The Velvet stuff is internally inconsistent as all get out, but given she's basically an after-the-fact contest character, it's not super surprising. i try not to think about the fact that making her an experienced later-year with her own team means that she was A. being bullied by underclassmen and b. had an apparently loyal team who did absolutely nothing to defend her.
Not to mention her big moment ended up being 'look how awesome and OP these other new guys are.' Not that purse girl wasn't completely awesome, but the whole segment was complete fluff, and failed to deliver entirely on Velvet's side. The power levels of that team just makes Season 1 Velvet hilarious in retrospect though.
As for the Penny thing... Eh. i don't consider that a redundancy just because of her prior showing-off because they didn't actually explain she was a robot, then, even if it was unsubtle and obvious.

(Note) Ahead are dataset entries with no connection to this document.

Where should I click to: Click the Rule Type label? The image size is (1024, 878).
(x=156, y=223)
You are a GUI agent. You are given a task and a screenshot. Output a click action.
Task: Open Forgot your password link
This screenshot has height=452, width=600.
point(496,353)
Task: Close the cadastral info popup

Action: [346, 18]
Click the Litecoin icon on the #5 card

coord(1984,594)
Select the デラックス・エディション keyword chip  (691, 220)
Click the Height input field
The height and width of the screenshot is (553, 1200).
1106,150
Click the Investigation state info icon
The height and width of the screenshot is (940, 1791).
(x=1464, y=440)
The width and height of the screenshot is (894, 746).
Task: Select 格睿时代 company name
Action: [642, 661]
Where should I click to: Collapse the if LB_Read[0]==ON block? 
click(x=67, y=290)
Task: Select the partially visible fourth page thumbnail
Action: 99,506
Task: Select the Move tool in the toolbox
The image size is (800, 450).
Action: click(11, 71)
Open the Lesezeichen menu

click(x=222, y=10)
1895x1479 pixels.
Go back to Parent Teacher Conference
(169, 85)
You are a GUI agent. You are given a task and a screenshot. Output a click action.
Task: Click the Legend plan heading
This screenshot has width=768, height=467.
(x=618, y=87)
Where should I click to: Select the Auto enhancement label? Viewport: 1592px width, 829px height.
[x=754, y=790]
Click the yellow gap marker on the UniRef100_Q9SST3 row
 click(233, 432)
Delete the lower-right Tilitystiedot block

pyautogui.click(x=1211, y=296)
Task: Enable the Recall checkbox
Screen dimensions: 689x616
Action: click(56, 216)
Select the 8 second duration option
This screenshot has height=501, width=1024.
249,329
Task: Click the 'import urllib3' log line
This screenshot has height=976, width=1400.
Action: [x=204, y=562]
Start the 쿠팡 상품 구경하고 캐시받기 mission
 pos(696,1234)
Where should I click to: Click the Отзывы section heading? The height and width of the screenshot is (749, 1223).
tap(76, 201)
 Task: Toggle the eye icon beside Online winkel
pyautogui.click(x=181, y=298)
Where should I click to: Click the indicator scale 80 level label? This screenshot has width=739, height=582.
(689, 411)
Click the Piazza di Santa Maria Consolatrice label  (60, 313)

Ruby had no idea how she was doing that stuff and Penny's design left open the "possibility" it was a backpack weapon. There was no real doubt, given the Pinocchio parallels, but it wasn't redundant because it wasn't confirmed. it just wasn't subtle.
Which is Monty in a nutshell, really, but i love his choreography and character designs enough that i am forgiving of an awful lot.
Those two scenes really could be pegged entirely on Monty.
CFY were planned characters and Penny's scene was specifically added by Monty after the fact.
There are definite writer failings, but those are expounded by monty and shane freely adding junk whenever.
RWBY suffers a fuck lot from lack of internal consistency and funding
Last edited by Zenieth; January 15th, 2015 at 07:42 PM.
http://imgur.com/a/kJi07
shamelessly posting because Askzy Art
Last edited by Zenieth; January 28th, 2015 at 10:48 AM.
Monty Oum's hospitalized in critical condition.
heard something like 100k$ already got gathered in case of fat medical fees
http://www.gofundme.com/MontyandSheena
It's at $120,605 of $50,000 as we speak.
Kind of makes me wonder what happened. He seems pretty young for a heart attack or the likes.
Dude's a workaholic. He puts in enough hours to be three separate Japanese Salarymen.
Heard somewhere that some medication he was taking caused a bad reaction. I just hope he pulls through.